"Being one of you, I must do as you do," he had said.
The wedding was to be a very simple one. Miss Budworth was to go from her mother's house to the church, where Mr. Kilbright was to meet her. We insisted that he should dress at our house, where he would find better accommodations than at his lodgings; and we assigned him our best guest-room, where he repaired in very good season, to array himself in his wedding suit.
It was not quite eleven o'clock when I went upstairs to see if I could be of any use to Mr. Kilbright in regard to the conclusion of his toilette. I knocked at the door, but received no answer. Waiting a few moments, I opened it and entered. On the floor, in front of a tall dressing-glass, was a suit of clothes. Not only did I see the black broadcloth suit—not laid out at length, but all in a compact heap—but I saw the shoes and stockings, the collar and cravat; everything. Near by lay a whisk broom.
The truth was plain. While giving the last touches to his wedding attire, all that was Amos Kilbright had utterly disappeared!
I stood where I had stopped, just inside the door, trembling, scarcely breathing, so stunned by the terrible sight of those clothes that I could not move, nor scarcely think. If I had seen his dead body there I should have been shocked, but to see nothing! It was awful to such an extent that my mind could not deal with it!
Presently I heard a step, and slightly turning, saw my wife close by me.
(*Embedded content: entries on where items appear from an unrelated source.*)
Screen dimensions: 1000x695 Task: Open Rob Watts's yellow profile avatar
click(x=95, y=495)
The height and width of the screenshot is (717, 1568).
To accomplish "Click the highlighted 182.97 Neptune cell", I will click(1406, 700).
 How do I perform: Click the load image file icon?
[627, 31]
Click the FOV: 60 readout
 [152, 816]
She had passed the open door, and seeing me standing as if stricken into a statue, had entered.
It did not need that I should speak to her. Pale as a sheet she stood beside me, her hand tightly grasping my arm, and with her lips pallid with horror, she formed the words: "They have done it!"
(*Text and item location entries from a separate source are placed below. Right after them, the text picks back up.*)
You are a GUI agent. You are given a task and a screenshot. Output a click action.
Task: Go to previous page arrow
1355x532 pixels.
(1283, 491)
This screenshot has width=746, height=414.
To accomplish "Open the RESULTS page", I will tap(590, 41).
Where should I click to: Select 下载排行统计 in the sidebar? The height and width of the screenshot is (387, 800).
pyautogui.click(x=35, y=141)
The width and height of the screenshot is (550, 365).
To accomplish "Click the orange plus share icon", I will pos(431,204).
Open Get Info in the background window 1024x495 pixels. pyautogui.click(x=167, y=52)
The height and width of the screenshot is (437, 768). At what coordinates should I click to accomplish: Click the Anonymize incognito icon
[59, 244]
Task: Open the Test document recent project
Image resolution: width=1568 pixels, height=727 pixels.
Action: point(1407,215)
In a few moments she pulled me gently back, and said, in quick, low tones, as if we had been in presence of the dead: "In less than an hour she will be at the church. We must not stay here."
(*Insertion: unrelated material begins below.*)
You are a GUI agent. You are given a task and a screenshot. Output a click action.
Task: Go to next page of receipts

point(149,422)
With this she turned and stepped quickly from the room. I followed, closing the door behind me.
Swiftly moving, and without a word, my wife put on her hat and left the house. Mechanically I followed. I could speak no word of comfort to that poor girl, at this moment the happiest of expectant brides. I knew that I had not the power to even attempt to explain to her the nature of the dreadful calamity that had fallen upon her. But I could not let my wife go alone. She, indeed, must speak to Lilian, but there were other members of the family; I might do something.